On endoscopic examination, ELP may involve the proximal to distal esophagus; however the proximal esophagus (estimated 89% of cases) is most often affected. This is in contrast to reflux disease with distal involvement [2]. Macroscopic findings are nonspecific but include a friable mucosa, whitish papules, esophageal webs, and strictures that can be multiple in numbers [3, 5, 6].

Histopathology may be nondiagnostic in half of cases with interpretations of esophagitis or chronic inflammation. Findings that help support a diagnosis of ELP include a band-like lymphocytic infiltrate involving the superficial lamina propria and basal epithelium along with the presence of Civatte bodies [7, 8]. Despite multiple biopsies in this case, a diagnosis of ELP was not suggested on histopathology until deep biopsies were performed.

As in our case, reflux esophagitis is often initially suspected with initiation of PPI therapy leading to no improvement in strictures [4]. ELP is often a diagnostic challenge with a large series [3] showing a mean of nearly five years until diagnosis. As a result, multiple endoscopies and dilations are often performed before reaching a diagnosis [3, 4].

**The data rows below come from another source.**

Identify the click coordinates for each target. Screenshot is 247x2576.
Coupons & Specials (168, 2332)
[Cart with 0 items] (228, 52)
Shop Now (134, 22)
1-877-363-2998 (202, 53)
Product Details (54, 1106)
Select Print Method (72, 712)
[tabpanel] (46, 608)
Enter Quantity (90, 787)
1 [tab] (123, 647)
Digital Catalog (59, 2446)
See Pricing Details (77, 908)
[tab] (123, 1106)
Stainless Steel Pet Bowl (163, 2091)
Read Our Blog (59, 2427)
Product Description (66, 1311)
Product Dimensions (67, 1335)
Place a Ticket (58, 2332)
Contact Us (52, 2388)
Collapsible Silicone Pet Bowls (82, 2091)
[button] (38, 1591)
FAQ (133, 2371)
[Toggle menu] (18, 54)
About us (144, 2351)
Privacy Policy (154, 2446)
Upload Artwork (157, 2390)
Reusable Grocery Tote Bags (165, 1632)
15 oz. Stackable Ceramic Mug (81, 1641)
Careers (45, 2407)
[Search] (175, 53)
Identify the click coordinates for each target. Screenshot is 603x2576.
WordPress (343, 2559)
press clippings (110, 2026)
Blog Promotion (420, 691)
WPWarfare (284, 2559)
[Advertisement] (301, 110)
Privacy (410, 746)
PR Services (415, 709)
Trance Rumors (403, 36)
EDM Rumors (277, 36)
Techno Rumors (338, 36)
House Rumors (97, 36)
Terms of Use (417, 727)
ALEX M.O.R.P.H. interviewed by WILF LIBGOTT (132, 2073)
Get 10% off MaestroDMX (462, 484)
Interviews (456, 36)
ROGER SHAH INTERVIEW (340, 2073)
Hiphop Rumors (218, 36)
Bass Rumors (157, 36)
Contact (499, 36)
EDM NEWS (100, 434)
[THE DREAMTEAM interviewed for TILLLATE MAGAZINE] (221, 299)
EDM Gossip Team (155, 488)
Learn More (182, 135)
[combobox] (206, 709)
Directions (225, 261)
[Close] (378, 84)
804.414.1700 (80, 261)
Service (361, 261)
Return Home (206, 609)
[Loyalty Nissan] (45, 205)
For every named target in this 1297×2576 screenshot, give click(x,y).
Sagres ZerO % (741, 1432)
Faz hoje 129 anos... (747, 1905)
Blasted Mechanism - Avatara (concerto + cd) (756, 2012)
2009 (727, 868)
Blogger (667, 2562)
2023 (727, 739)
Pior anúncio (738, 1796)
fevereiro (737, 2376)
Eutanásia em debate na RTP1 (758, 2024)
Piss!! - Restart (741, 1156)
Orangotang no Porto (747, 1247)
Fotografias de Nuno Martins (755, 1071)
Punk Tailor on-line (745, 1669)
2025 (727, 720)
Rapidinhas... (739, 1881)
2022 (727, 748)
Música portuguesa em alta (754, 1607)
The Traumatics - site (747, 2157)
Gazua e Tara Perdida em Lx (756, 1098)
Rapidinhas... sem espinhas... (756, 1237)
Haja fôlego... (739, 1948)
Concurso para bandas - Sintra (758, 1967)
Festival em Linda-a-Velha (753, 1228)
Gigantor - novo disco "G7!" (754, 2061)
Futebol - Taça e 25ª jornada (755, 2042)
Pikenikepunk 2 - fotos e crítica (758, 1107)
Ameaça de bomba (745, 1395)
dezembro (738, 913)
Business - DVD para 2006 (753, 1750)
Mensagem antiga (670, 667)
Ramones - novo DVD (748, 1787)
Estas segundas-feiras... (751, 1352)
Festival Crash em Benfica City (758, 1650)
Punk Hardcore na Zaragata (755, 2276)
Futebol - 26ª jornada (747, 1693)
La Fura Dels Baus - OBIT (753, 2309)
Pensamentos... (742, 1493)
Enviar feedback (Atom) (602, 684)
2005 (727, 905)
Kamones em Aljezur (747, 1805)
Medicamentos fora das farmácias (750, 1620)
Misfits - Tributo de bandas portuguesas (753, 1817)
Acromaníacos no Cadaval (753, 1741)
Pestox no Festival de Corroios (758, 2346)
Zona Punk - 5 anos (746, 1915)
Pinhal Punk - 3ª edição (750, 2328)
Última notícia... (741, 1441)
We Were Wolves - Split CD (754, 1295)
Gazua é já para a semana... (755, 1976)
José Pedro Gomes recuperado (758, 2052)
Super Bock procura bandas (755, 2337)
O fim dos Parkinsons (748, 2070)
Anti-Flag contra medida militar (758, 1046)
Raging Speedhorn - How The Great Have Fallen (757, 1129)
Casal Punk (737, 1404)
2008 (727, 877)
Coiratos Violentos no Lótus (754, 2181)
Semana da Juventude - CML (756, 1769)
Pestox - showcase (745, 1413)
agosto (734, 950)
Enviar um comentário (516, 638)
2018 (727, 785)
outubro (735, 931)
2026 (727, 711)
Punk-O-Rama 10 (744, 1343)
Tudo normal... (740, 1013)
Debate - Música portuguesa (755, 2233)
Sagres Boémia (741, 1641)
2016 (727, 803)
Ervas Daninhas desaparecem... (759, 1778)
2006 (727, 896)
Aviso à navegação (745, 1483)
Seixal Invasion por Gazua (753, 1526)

Treatment generally starts with oral glucocorticoid therapy. The suggested approach has been doses in the range of 40–60 mg for several weeks (patients usually show response within first couple weeks) with a tapered course [2, 8]. Though the majority of patients often respond to this approach, some may develop symptomatic recurrence during tapering and require longer therapy. In addition, those who had complete response often have recurrence of disease later on highlighting the potential chronic and recurring nature of ELP [4, 5]. Failure to respond is likely to occur for those with strictures at diagnosis as in our case [2]. Fluticasone propionate and intralesional triamcinolone acetate have also been utilized for improving symptoms [9, 10]. Aside from glucocorticoids, limited reports have utilized tacrolimus (including aqueous preparations) and cyclosporine with reported good response [10, 11]. Another aspect of treatment has been dilations for strictures in order to achieve immediate improvement in symptoms [5, 12]. Some cases have demonstrated concern for inducing the Koebner phenomenon at sites of trauma with dilatation [4]. However, dilatations are often necessary in patients and are performed with concurrent therapy aimed at controlling the disease [3]. Moreover, some patients even with prolonged and multiple treatment strategies may not respond sufficiently resulting in frequent dilatation procedures [8]. Our patient had developed poor responses despite aggressive steroid therapies and dilations, ultimately leading to definitive surgical management.

Although it is not certain if LP itself is an independent risk for malignant conversions, there are cases of esophageal squamous cell cancer in those with ELP [3, 5, 13, 14]. Therefore surveillance should be considered. Given the rarity of reported ELP, variable responses to treatment, and reports of malignancy, management may be better served utilizing a multidisciplinary approach. In summary, clinicians should consider ELP in the differential for dysphagia, especially for middle- to elderly-aged females, with refractory stricturing disease and without typical GERD symptoms or failure to respond to antireflux management. Awareness of the clinical history along with improved recognition and reporting of characteristic histopathology of ELP may lead to an earlier diagnosis and optimize outcomes.